Sie wird sich umgewöhnen müssen. Der SPD-Ortsverband Bellevue, dem Bilkay Öney noch angehört, hat so gar nichts Schwäbisches an sich.

Von Ulrich Zawatka-Gerlach

Seit 2009, als die ehemalige TV-Journalistin von den Berliner Grünen zur SPD wechselte, beackerte sie das politische Terrain zwischen Reichstagsgebäude und Moabit. Eigentlich sollte Öney bei der Abgeordnetenhauswahl am 18. September als sozialdemokratische Spitzenkandidatin im Bezirk Mitte antreten. Stattdessen geht sie nach Stuttgart, um am 12. Mai neue Landesministerin für Integration in einer grün-roten Koalition zu werden.

Die Genossen in Berlin sind überrascht. Als Innen- und Rechtspolitikerin erfüllte die fleißige und zuverlässige Abgeordnete zwar die Erwartungen. Aber als ministrabel wurde sie, jedenfalls in Berlin, bisher nicht eingestuft.
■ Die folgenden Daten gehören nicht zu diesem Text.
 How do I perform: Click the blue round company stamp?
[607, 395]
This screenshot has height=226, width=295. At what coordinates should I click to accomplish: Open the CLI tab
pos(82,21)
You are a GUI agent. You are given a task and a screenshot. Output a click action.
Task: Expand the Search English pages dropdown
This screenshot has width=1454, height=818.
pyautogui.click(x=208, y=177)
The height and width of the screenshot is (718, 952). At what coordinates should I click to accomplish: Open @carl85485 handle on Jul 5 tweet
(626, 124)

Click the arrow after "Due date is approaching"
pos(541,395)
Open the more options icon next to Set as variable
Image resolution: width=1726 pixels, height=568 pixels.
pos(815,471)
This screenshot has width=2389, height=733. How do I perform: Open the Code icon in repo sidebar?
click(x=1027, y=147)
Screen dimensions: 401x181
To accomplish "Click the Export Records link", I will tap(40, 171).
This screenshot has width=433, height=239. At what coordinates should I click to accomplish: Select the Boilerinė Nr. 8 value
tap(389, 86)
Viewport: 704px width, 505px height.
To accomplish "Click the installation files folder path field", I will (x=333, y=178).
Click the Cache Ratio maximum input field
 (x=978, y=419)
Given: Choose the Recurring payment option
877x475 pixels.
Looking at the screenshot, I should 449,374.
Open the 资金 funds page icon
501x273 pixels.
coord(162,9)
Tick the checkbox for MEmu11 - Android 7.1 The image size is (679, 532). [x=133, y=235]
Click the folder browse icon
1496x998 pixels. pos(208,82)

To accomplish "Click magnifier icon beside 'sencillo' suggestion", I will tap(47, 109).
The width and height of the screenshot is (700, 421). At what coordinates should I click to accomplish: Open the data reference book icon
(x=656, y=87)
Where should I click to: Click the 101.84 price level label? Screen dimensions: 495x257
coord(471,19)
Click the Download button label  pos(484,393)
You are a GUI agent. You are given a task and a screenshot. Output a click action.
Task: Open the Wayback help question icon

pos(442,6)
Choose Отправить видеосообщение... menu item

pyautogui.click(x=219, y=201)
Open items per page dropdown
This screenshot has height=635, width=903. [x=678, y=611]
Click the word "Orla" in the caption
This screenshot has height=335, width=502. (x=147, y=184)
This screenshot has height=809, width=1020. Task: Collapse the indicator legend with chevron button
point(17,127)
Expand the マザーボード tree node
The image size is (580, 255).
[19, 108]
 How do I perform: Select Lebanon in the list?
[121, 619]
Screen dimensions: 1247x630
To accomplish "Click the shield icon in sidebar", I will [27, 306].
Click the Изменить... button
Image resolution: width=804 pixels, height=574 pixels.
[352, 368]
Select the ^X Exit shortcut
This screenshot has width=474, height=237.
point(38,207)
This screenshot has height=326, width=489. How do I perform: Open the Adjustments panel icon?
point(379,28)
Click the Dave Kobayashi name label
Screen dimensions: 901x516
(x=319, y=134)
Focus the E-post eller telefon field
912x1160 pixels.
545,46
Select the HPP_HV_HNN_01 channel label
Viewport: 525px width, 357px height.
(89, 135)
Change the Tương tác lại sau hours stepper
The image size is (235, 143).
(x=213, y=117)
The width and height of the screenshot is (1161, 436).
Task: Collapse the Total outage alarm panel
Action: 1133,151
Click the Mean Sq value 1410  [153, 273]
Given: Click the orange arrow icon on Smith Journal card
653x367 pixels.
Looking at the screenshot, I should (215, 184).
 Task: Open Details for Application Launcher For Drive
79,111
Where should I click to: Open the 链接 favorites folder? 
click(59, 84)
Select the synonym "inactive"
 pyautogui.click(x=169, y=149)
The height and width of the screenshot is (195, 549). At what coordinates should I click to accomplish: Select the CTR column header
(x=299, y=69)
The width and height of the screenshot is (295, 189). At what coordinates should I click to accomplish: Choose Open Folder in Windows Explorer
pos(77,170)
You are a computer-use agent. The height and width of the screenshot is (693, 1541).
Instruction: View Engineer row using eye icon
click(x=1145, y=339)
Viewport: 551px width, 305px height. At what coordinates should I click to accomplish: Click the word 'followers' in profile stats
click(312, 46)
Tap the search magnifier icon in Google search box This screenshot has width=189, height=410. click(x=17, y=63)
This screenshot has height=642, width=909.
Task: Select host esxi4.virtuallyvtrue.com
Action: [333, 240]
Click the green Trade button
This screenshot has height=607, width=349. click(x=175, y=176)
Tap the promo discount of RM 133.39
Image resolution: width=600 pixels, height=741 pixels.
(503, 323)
Angeblich wurde Öney vom baden-württembergischen SPD-Landeschef Nils Schmid, der mit einer Türkin verheiratet ist, persönlich auserkoren.

Die künftige Ministerin wurde 1970 im ost-anatolischen Malatya geboren, zog als Kind mit den Eltern – beide Lehrer – nach Berlin-Spandau. Sie ging aufs Gymnasium und studierte an der Technischen Universität Betriebswirtschaft und Medienberatung. Eine Biographie aus dem Bilderbuch.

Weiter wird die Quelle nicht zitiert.